Rashid Abdullah is responsible for bringing this coffee to us.  He is a nephew of O.G. Harar Horse supplier, Mohamed Abdullahi Ogsadey.  His project has brought the tools of the modern coffee trade to an ancient region, infused with historical significance and nostalgia, and has produced the finest tasting Harar in a generation.  Let's pack up a little bit, though, because there is much more to this coffee then the opinions of grumpy old coffee drinkers blowing hot air on the beans of yesteryear.  

Harar is a walled ciity in eastern Ethiopia, an ancient trade hub, and an important Islamic spiritual Center that was at its cultural peak in the 15th and 16th centuries, connecting eastern Africa with the Arabian Peninsula.  It is almost certainly the city were the first non-Africans-including Dhabhani, the sufi imam responsible for introducing coffee to Yemen- would have first tasted coffee.
 
Harar is too far east to be coffees original home. That distinction belongs to the Kingdom of Kaffa far to the west.  Yet Harar’s important location and significance as a cultural and economic epicenter gave it to prominence in the very earliest means of coffee transit and trade infused it's coffee with historic gravitas.
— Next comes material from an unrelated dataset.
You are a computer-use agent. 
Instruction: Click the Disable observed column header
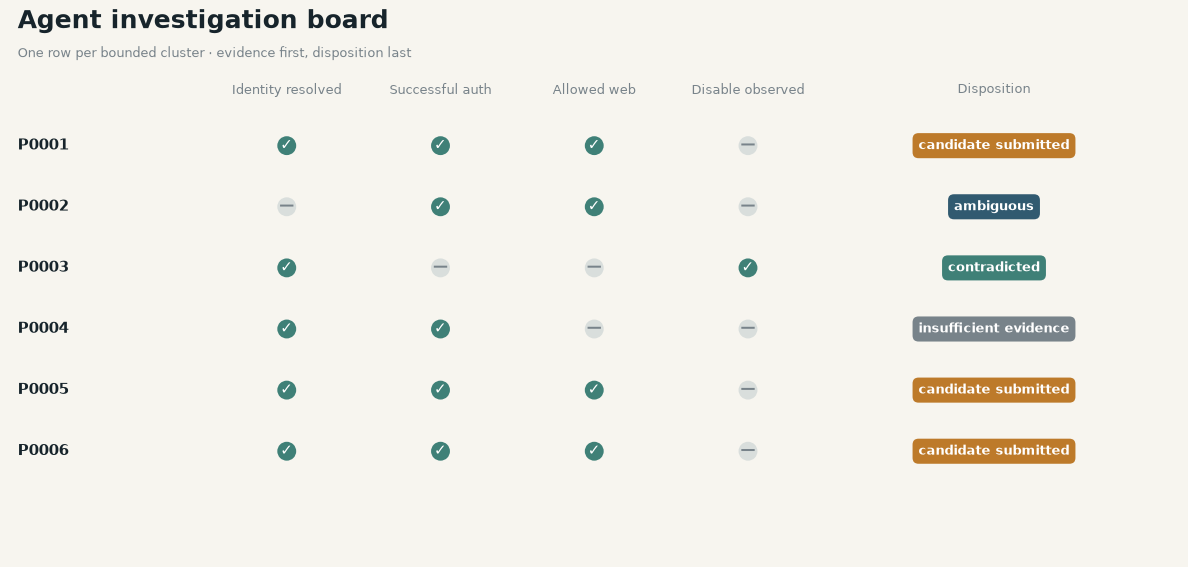pyautogui.click(x=748, y=89)
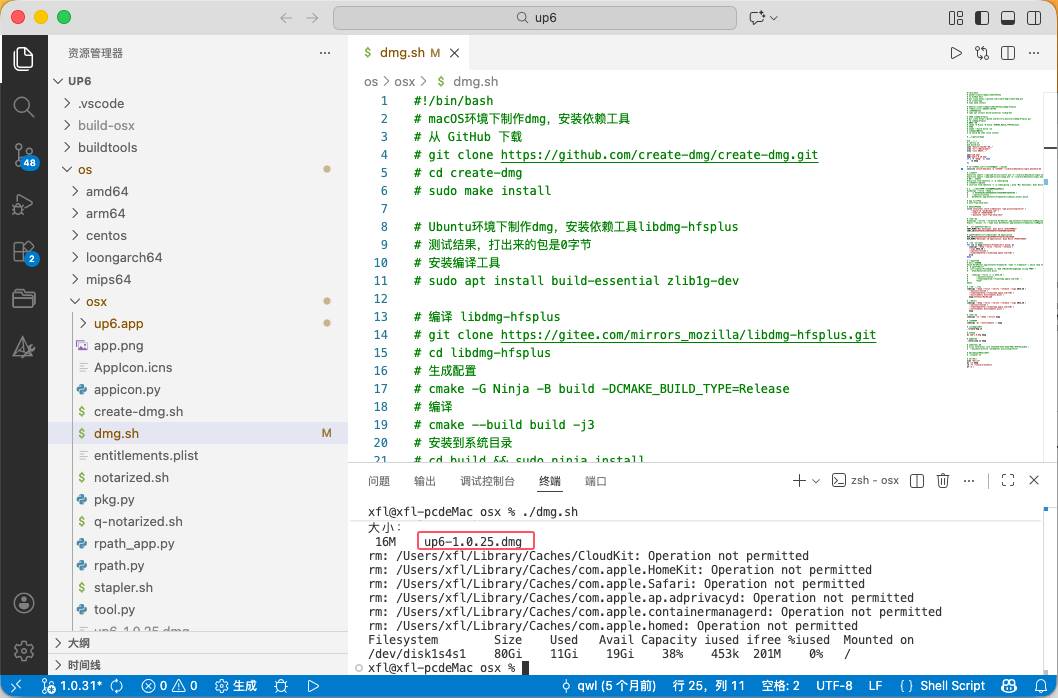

Rashid has spent the better part of two decades trying to put aHarar , with all its luster of the past, back to cupping tables worldwide.  Rashid personally selected the cherries and implemented a raised bed project to ensure meticulous drying protocols. This is also the first year since the creation of the Ethiopian commodity exchange that new rules permit export directly to our importers. The stars have aligned and somewhere the spirit of the Somali king is smiling.